GIVEN INSTRUCTION 1
Update the listing lines starting with the line with "1568x776 pixels. Task: Open" and going on through the line with "Action: click(x=369, y=249)" by putting "magnifying glass" in place of "magnifier" and leaving everything else unchanged. Give back only those lines.

───── DOCUMENT ─────

Google is particularly popular in China because of its ability to search for pages in simplified Chinese characters. Altavista also has a Chinese-language capability, but Google not only provides links to web pages, but also to copies of those pages stored on Google's computers. Even if a server is blocked, its content can sometimes still be read.

China has its own search engines, but they do not provide access to web pages stored outside the country. The government would be far happier if foreign search engines followed the example of Yahoo!, an American company whose Chinese search facilities offer sanitised results. A search on Yahoo! in simplified Chinese for the banned Falun Gong found only one web site, that of an anti- Falun Gong group, together with more than 180 news items culled from the official Chinese media. This year Yahoo! signed a pledge circulated by China's government-backed Internet Society which commits signatories not to disseminate information that might threaten state security or social stability.

The authorities are becoming particularly worried about possible threats to stability in the run-up to the Communist Party congress in November, an event which this year will involve extensive leadership changes. The party does not want [persecuted] groups such as Falun Gong [to be seen or heard]. Determined users in China, though, will always find ways of skirting around controls. There are ways into Google other than by typing in the regular www.google.com - for instance, by using a numerical address.

An American think-tank, RAND, published a report last week on the Internet in China. It said that while China has done a remarkable job of finding counter-strategies to what it sees as the negative effects of the e-revolution, time is on the side of its opponents.

───── RECORDS PROVIDED ─────

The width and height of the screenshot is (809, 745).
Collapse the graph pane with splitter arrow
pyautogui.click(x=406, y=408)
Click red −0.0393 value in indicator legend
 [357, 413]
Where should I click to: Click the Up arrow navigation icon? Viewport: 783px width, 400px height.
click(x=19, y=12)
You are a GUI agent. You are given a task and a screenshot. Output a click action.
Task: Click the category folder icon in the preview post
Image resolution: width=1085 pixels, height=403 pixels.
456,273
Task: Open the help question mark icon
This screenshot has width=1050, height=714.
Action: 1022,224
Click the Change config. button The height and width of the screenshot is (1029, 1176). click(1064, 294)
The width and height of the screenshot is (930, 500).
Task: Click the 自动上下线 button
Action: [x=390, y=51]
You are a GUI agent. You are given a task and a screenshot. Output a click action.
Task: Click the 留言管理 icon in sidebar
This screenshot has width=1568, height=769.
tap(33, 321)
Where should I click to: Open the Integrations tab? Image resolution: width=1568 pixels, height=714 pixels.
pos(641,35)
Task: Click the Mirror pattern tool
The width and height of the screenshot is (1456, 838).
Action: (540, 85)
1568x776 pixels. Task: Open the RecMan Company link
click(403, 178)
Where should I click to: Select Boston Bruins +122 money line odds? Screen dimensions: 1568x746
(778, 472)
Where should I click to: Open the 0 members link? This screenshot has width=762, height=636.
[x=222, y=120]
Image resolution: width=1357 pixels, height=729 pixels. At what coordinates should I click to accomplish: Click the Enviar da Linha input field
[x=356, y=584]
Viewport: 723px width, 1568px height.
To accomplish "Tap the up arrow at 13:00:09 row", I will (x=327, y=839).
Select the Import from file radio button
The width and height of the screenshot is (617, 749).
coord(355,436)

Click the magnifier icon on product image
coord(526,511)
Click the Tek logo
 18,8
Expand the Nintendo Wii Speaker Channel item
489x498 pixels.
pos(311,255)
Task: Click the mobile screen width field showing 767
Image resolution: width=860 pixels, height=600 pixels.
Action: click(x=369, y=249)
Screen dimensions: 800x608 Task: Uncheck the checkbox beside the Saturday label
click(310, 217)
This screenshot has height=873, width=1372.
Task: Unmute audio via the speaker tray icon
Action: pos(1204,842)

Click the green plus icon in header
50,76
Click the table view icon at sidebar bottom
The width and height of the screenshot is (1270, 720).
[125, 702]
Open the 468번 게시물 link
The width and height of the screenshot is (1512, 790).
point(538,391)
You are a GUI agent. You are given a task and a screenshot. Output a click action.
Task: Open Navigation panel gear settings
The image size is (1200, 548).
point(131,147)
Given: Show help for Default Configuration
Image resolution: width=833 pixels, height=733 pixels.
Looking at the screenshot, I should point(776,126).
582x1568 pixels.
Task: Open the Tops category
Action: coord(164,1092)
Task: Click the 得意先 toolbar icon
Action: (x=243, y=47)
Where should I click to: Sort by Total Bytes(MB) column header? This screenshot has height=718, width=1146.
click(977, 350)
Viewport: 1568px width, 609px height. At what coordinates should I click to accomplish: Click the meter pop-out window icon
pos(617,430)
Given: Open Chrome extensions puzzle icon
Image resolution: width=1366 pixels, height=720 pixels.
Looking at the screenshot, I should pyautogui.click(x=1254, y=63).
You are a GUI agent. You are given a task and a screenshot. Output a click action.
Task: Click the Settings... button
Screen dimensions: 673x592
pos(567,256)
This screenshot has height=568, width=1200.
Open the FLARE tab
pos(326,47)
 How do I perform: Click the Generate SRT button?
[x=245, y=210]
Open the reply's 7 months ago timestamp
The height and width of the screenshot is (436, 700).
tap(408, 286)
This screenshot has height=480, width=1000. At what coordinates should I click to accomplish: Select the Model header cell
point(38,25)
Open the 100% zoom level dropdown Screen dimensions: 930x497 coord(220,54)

─────

GIVEN INSTRUCTION 2
Retype the part of the text on Google in China starting with "China has its" and going on through "or social stability.", keeping every word and mark the same.

WORKED ANSWER 1
1568x776 pixels. Task: Open the RecMan Company link
click(403, 178)
Where should I click to: Select Boston Bruins +122 money line odds? Screen dimensions: 1568x746
(778, 472)
Where should I click to: Open the 0 members link? This screenshot has width=762, height=636.
[x=222, y=120]
Image resolution: width=1357 pixels, height=729 pixels. At what coordinates should I click to accomplish: Click the Enviar da Linha input field
[x=356, y=584]
Viewport: 723px width, 1568px height.
To accomplish "Tap the up arrow at 13:00:09 row", I will (x=327, y=839).
Select the Import from file radio button
The width and height of the screenshot is (617, 749).
coord(355,436)

Click the magnifying glass icon on product image
coord(526,511)
Click the Tek logo
 18,8
Expand the Nintendo Wii Speaker Channel item
489x498 pixels.
pos(311,255)
Task: Click the mobile screen width field showing 767
Image resolution: width=860 pixels, height=600 pixels.
Action: click(x=369, y=249)

WORKED ANSWER 2
China has its own search engines, but they do not provide access to web pages stored outside the country. The government would be far happier if foreign search engines followed the example of Yahoo!, an American company whose Chinese search facilities offer sanitised results. A search on Yahoo! in simplified Chinese for the banned Falun Gong found only one web site, that of an anti- Falun Gong group, together with more than 180 news items culled from the official Chinese media. This year Yahoo! signed a pledge circulated by China's government-backed Internet Society which commits signatories not to disseminate information that might threaten state security or social stability.